A questão do mérito tem raízes profundas na sociedade. O consultor Robert Wong, um dos principais caçadores de talentos no mundo corporativo brasileiro, identifica na cultura brasileira uma tendência negativa de punir o erro em vez de premiar o acerto. "O reforço positivo é muito mais importante", acredita. Para ele, numa sociedade que valoriza a meritocracia, o que conta é o esforço pessoal. "Não importa se você nasceu inteligente ou bonita, mas o que fez com aquele talento", afirma.

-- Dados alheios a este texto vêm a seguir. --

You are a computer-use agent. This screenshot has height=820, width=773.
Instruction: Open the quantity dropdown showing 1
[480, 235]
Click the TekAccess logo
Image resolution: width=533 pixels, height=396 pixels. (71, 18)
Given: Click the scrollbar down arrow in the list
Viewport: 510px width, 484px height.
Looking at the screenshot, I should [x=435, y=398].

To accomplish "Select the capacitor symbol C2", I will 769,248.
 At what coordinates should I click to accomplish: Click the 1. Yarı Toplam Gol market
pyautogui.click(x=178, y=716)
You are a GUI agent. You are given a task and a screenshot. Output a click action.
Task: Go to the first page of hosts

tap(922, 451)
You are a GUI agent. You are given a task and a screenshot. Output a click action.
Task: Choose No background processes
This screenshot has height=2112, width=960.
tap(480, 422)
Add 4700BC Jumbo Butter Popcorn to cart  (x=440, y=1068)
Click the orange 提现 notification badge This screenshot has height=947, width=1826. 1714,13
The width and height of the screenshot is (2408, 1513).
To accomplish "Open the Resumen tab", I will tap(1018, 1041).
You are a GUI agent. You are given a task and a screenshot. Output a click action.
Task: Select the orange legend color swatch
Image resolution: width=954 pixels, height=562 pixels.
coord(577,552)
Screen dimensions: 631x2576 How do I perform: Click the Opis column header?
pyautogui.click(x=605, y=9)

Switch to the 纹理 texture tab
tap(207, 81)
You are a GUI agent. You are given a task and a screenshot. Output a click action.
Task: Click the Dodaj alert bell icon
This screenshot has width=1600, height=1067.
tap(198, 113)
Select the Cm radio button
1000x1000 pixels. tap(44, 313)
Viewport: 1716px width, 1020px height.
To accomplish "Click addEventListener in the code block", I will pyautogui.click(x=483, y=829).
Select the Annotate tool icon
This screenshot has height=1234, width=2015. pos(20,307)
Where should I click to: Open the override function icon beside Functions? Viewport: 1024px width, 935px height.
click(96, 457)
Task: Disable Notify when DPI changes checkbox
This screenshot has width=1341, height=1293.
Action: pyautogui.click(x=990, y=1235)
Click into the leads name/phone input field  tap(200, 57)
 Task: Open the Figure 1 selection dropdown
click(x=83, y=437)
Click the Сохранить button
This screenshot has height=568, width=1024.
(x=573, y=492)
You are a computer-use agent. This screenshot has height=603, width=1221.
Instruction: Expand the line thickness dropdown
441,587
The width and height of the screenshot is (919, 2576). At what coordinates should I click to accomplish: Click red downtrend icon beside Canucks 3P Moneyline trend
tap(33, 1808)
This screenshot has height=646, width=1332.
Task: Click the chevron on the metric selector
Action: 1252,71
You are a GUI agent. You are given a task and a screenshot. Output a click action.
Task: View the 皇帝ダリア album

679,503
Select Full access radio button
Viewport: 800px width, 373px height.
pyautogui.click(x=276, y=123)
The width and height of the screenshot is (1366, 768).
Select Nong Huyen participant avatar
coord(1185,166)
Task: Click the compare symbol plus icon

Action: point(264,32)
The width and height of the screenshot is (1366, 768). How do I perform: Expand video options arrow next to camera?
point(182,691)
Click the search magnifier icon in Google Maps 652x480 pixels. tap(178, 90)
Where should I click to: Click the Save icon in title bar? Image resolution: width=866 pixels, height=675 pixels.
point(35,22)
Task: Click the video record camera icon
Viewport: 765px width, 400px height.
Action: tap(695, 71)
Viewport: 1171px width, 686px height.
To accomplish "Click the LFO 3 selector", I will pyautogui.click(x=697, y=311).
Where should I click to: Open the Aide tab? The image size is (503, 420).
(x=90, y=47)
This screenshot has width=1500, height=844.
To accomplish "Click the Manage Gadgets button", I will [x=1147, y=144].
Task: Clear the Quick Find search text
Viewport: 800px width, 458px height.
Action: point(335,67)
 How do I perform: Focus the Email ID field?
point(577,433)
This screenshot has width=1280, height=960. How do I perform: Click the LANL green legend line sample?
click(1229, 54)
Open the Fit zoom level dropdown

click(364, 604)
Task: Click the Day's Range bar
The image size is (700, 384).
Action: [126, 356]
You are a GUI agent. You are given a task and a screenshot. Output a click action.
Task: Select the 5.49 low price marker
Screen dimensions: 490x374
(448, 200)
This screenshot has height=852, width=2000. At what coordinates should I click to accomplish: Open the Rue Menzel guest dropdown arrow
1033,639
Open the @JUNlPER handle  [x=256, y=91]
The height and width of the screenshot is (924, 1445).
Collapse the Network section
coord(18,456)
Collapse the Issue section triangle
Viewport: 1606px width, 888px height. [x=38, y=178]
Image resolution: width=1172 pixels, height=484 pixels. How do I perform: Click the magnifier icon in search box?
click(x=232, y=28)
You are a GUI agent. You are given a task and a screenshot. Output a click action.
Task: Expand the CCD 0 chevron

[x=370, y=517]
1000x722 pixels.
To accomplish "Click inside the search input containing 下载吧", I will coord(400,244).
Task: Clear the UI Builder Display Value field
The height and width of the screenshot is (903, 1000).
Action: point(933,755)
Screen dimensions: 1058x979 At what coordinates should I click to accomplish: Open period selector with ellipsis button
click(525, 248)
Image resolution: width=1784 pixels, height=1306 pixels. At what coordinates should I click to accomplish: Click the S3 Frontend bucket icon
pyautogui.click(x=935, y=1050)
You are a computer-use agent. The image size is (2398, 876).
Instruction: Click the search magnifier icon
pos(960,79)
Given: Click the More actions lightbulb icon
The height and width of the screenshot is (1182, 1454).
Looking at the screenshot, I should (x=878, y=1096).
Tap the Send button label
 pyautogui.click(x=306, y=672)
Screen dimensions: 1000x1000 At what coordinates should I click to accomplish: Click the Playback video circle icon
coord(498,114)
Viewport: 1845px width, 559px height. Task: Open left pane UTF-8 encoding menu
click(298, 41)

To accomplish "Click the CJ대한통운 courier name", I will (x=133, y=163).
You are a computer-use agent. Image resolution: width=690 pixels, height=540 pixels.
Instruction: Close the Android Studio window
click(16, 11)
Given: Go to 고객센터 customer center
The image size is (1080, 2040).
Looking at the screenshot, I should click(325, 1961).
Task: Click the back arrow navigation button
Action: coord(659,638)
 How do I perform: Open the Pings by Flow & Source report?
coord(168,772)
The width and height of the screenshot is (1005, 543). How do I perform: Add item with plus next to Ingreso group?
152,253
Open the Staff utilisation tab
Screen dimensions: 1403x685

Muitas vezes, o reforço é necessário até mesmo para que o aluno possa simplesmente gostar de estudar, diz Mauro Aguiar, diretor do Colégio Bandeirantes, uma das escolas que mais aprovam nos vestibulares de São Paulo. Segundo ele, costuma ocorrer um efeito perverso de desestímulo aos bons alunos, que recebem a pecha de nerds. "A criança pode deixar de ter orgulho de ser um bom aluno, o que é um absurdo." De acordo com Mauro, as escolas brasileiras erram não apenas ao desconsiderar o mérito mas também ao subestimar o potencial dos alunos. "Não temos vergonha nenhuma de dizer que os nossos têm de estudar muitíssimo, mas levamos críticas de todos os lados."
Formar crianças e jovens automotivados não é um desafio apenas para as escolas: o processo começa em casa. Um erro comum é o elogio fácil ou enganoso: em vez de fazer frequentes referências positivas ao desempenho, os pais também deveriam valorizar o processo. "Pode-se ganhar um campeonato por muitas razões, inclusive pela fraqueza do adversário", considera o psicólogo Yves. Por isso, o principal é relembrar tudo o que foi feito para chegar a uma conquista. "Pais e professores precisam sempre ponderar o êxito em relação ao processo: o resultado dessa soma chama-se mérito", diz.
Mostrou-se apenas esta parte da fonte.